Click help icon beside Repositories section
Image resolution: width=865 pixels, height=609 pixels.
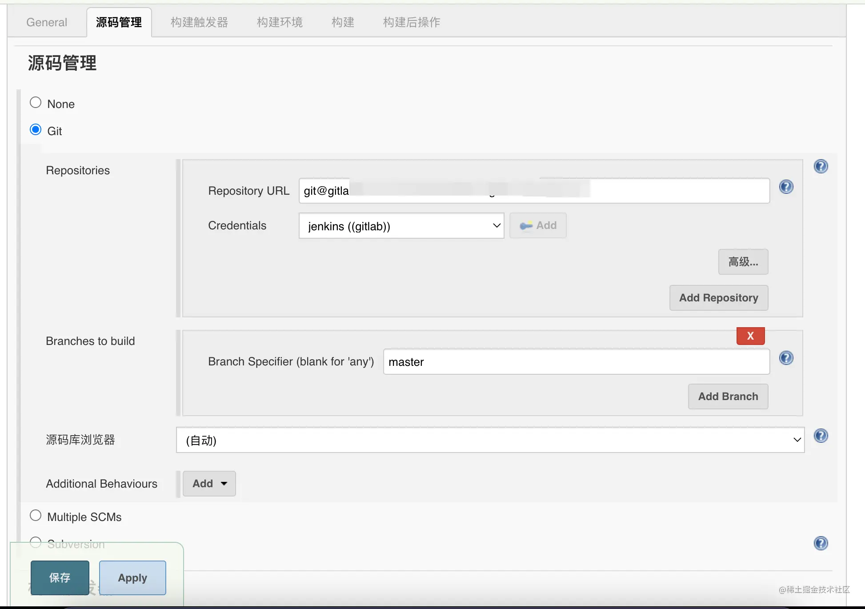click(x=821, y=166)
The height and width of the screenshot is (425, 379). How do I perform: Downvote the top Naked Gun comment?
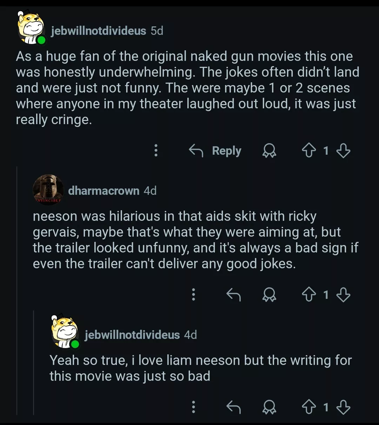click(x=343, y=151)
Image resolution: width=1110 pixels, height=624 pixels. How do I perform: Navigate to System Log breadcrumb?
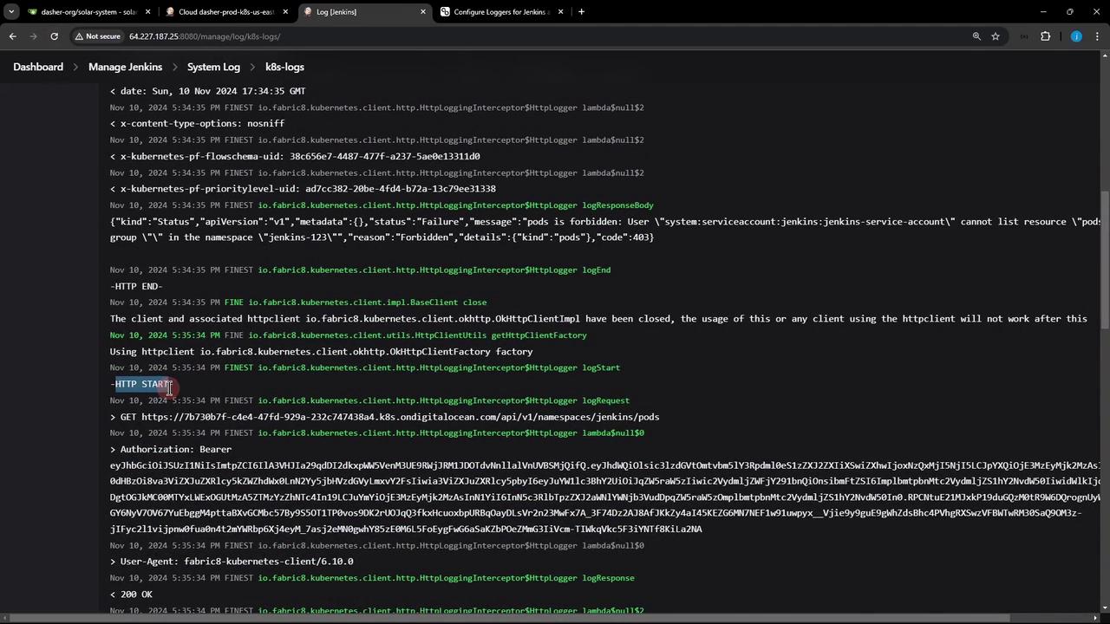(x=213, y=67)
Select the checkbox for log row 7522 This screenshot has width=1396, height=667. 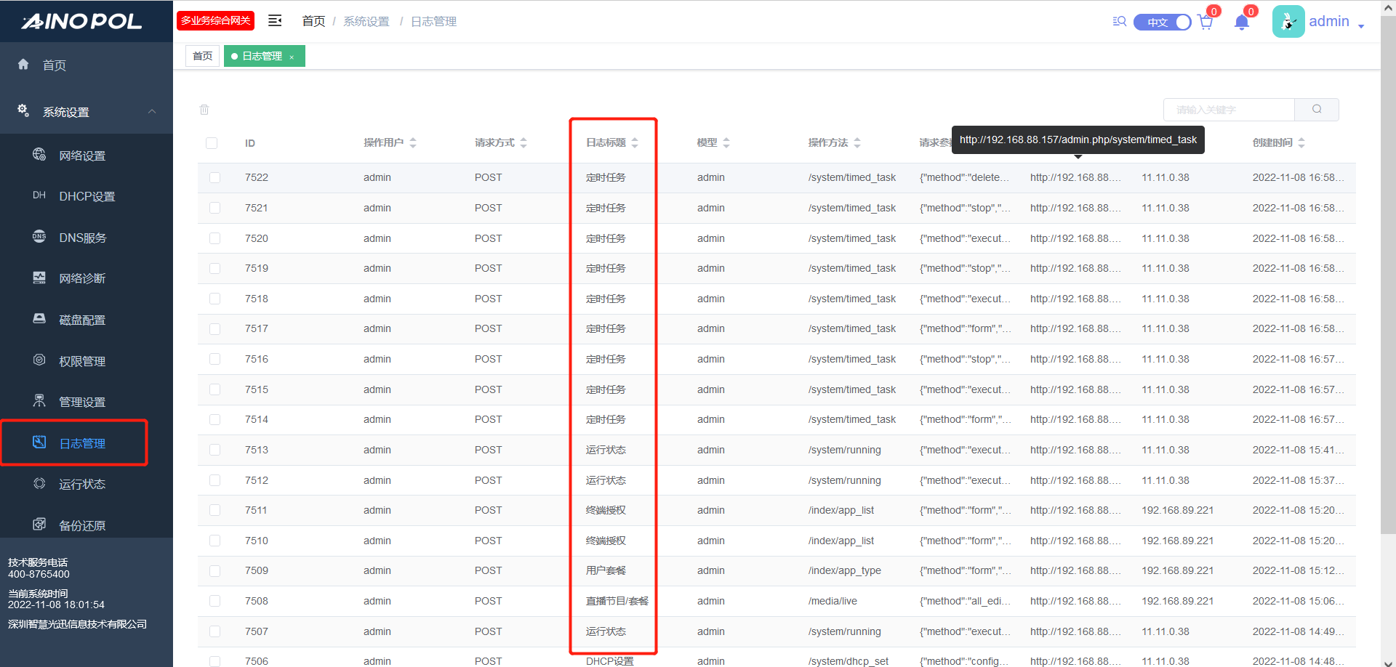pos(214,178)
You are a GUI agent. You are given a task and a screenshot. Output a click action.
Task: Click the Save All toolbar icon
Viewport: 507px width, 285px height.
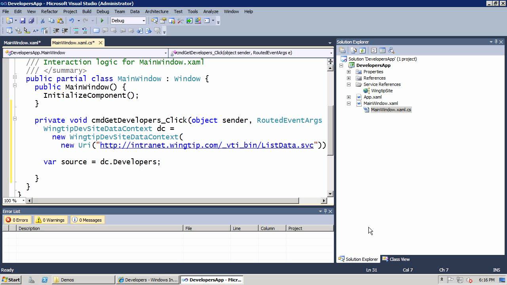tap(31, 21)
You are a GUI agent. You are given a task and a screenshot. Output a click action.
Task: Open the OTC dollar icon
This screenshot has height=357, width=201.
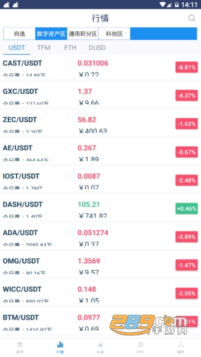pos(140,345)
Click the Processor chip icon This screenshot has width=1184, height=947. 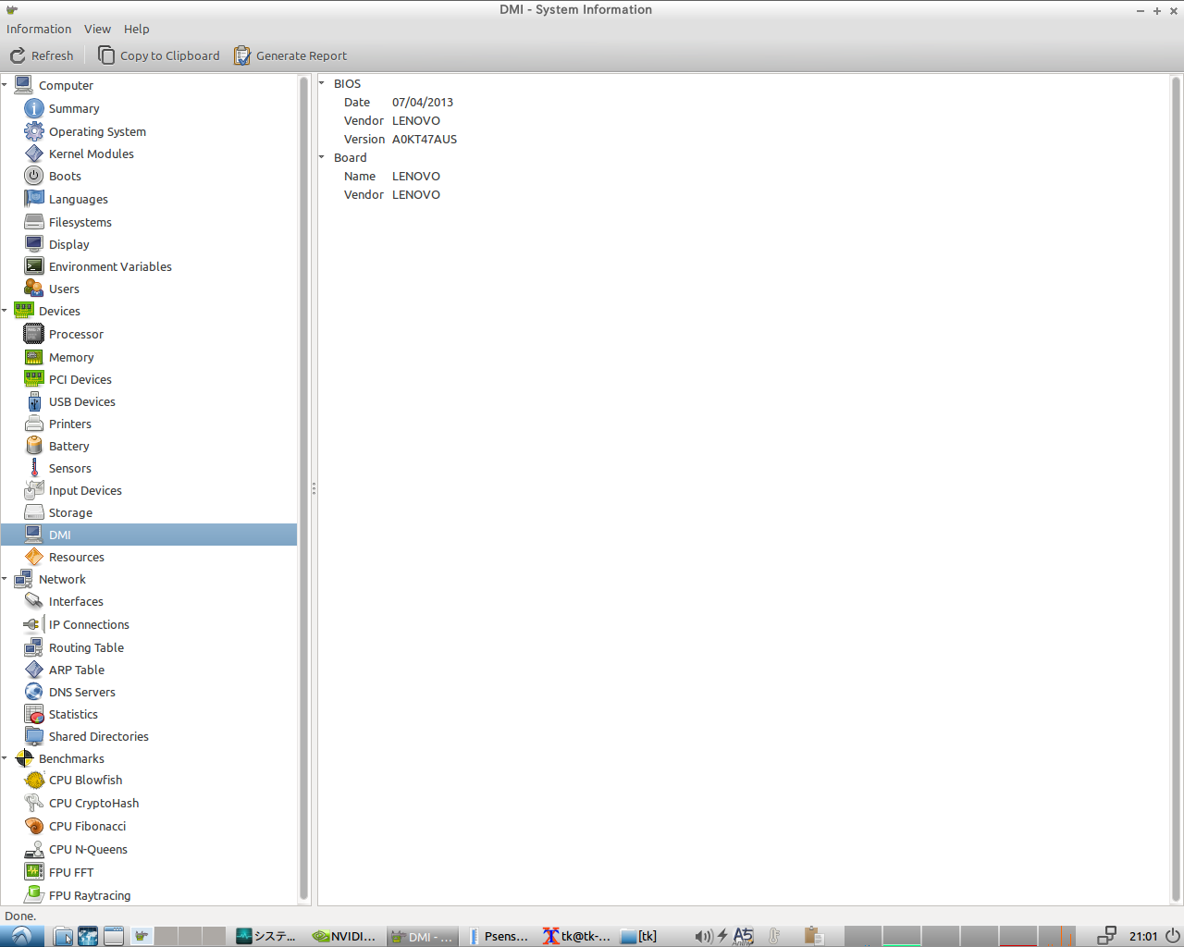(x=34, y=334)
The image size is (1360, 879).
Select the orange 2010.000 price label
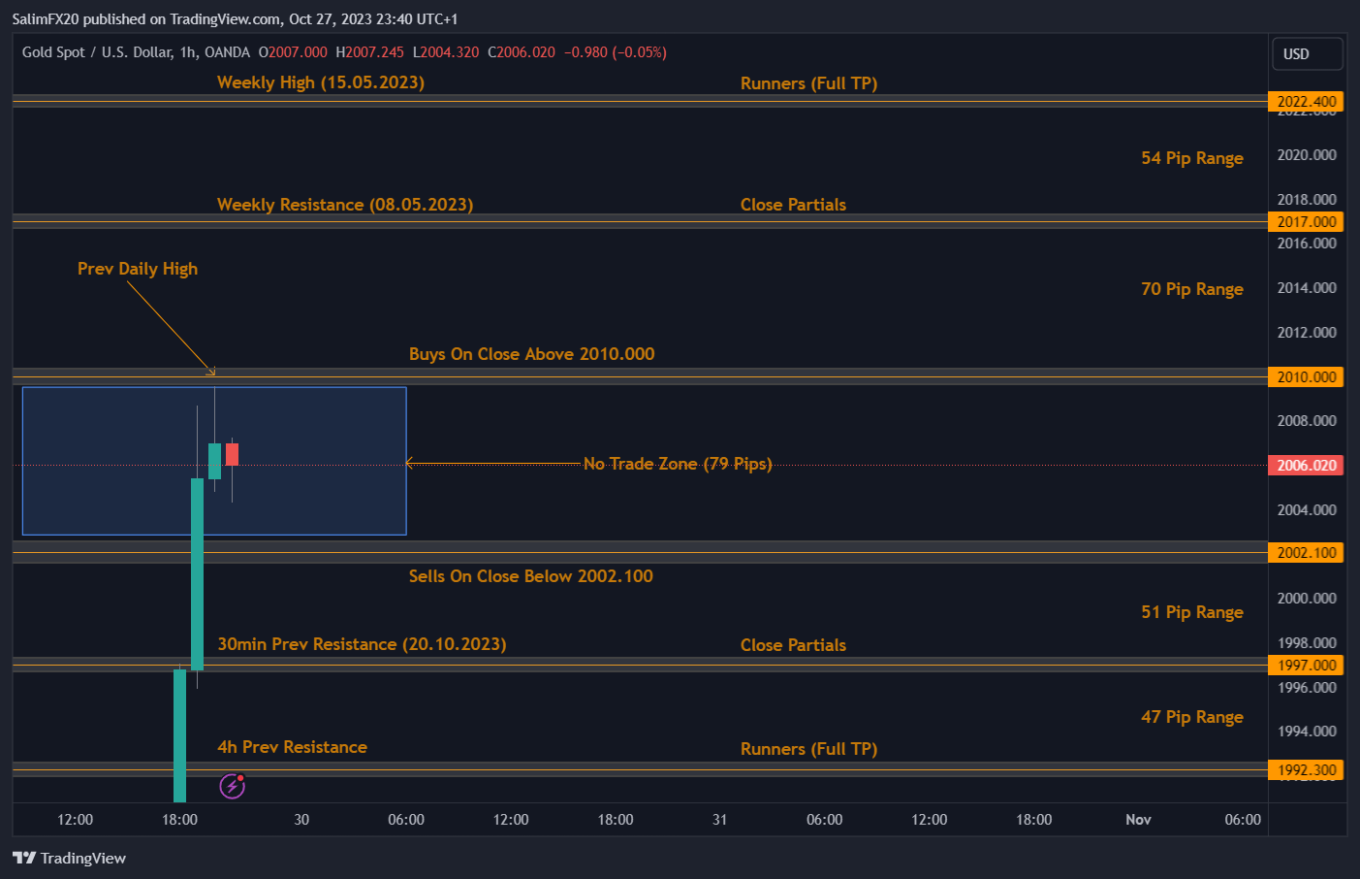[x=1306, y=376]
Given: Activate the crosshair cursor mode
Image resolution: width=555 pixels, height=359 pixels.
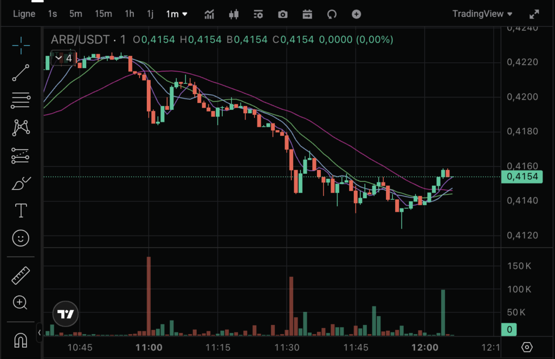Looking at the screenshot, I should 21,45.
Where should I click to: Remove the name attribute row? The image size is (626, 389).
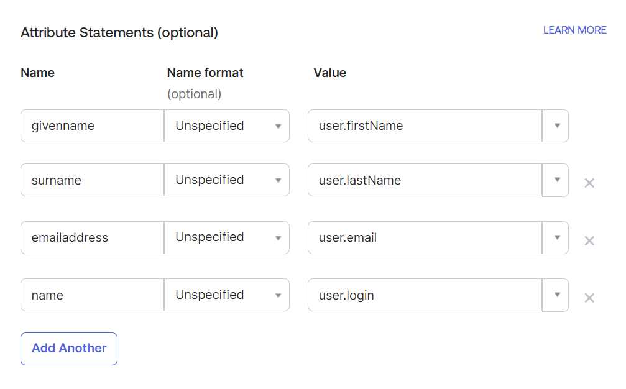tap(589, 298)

^^^^^^^^

- What you will do: Quote the stretch of the material from its start through the line containing "(x=213, y=67)", leaving the pictures out of your answer.

- Response to this exercise:
Click help icon beside Repositories section
Image resolution: width=865 pixels, height=609 pixels.
click(x=821, y=166)
The height and width of the screenshot is (425, 379). How do I perform: Downvote the top Naked Gun comment?
click(x=343, y=151)
Image resolution: width=1110 pixels, height=624 pixels. How do I perform: Navigate to System Log breadcrumb?
(x=213, y=67)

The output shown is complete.